Directional solidification and microstructural development of Al 2O 3/GdAlO 3 eutectic ceramic in situ composite under rapid growth conditions

Abstract

Oxide eutectic ceramic in situ composites prepared by directional solidification from the melt in the Al 2O 3–Ln 2O 3 systems are promising candidates for the manufacture of turbine blades because of their excellent mechanical properties. With high temperature gradient and rapid cooling rate, directionally solidified (DS) Al 2O 3/GdAlO 3(GAP) eutectic ceramics having smooth surface and full density are successfully prepared by laser zone remelting at the scanning rate of 240–720 mm/h. The microstructure development and solidification behaviour under rapid growth rate are investigated.
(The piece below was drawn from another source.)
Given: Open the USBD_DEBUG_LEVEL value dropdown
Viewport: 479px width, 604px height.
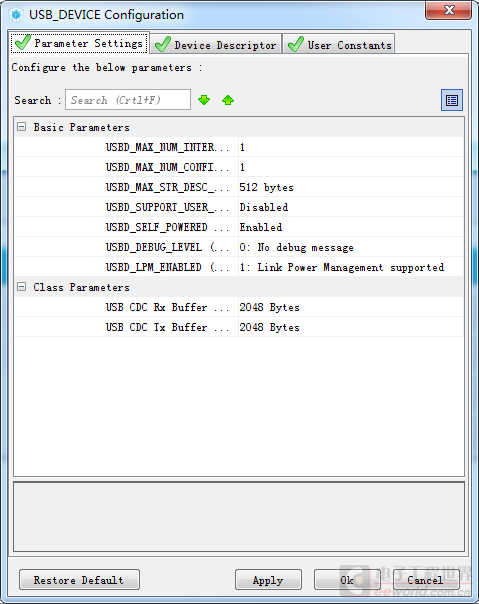Looking at the screenshot, I should pyautogui.click(x=351, y=247).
Fine typical DS irregular eutectic structure of “Chinese script” consisting of interpenetrating α-Al 2O 3 and GAP phases is obtained at the scanning rate below 360 mm/h. Further increasing the scanning rate, the as-solidified Al 2O 3/GAP eutectic presents a combination of “Chinese script” and elongated colony microstructure with complex regular structure. Inside the colonies, the rod-type or lamellar-type eutectic microstructures with ultra-fine GAP surrounded by the Al 2O 3 matrix are observed. The interphase spacing is strongly dependent on the laser scanning rate, rapidly decreasing to the sub-micron range for the samples grown at the highest rate. Moreover, the formation condition and solidification mechanism of the particular microstructure of the ceramic composite during rapid solidification are discussed.